Bloodorange

I'm a GoodReads user testing new waters after the serious website changes. I mostly read fiction, usually Anglophone classics/ modern classics; I like nonfiction (mostly social and cultural history), good fantasy and graphic novels. For guilty pleasure, I read advice and how-to books. I made at least two reading resolutions recently; 1. read less, live more; 2. read books which give me more pleasure. I have poor filters, and books I find stylistically pleasing tend to be depressing, so I need to do something about that; if you think you know a book that is very well written, but won't make me weep, please drop me a line.

Triburbia: A Novel

Triburbia: A Novel - Karl Taro Greenfeld This is an episodic novel about thirty-something inhabitants of Tribeca, men representing the better-earning end of the American creative class - mostly affluent, sometimes successful, invariably deluding themselves.
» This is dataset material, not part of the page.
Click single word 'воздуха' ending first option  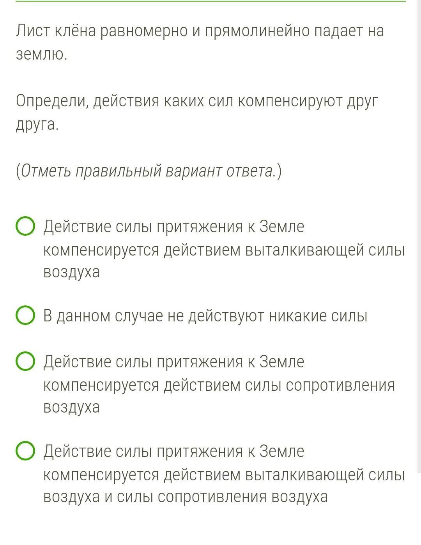pyautogui.click(x=71, y=272)
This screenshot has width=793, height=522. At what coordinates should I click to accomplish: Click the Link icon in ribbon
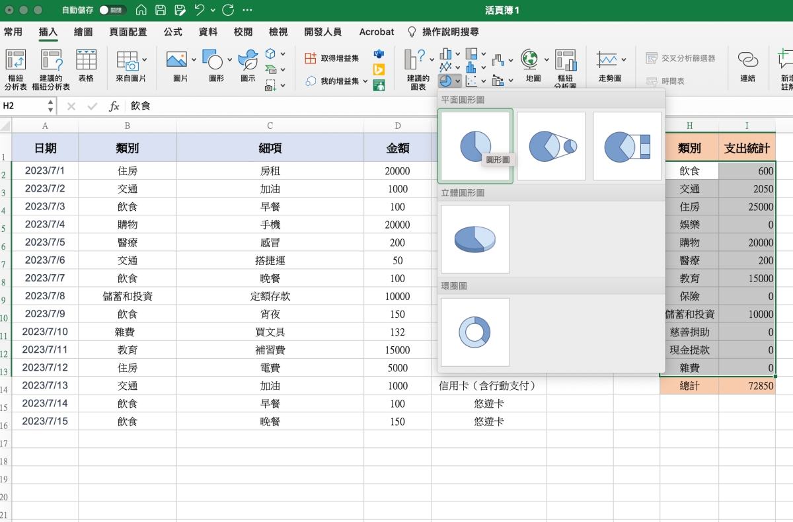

This was not a pleasant book to read, but mostly due to content, not any technical deficiencies. Greenfeld may be to some degree sympathetic towards his characters, but mostly he shows them tough love, exposing their weaknessess with reporter's precision, looking at them from angles one is usually incapable of looking from at oneself. Drug abuse; self-justification; willing blindness to one's own and other people's misdemeanours and character flaws which might turn disastrous in the long run; conspicuous consumption; vanity. These are not only things we are all capable of, but - worse - we _would like_ to be guilty of them if only we could afford it.

One of my main thoughts when reading this novel was how lucky I am not to be one of Greenfeld's characters. What would his angle be on me? Money? Unfulfilment? The fact that 'those who can't do, teach'? There surely is something.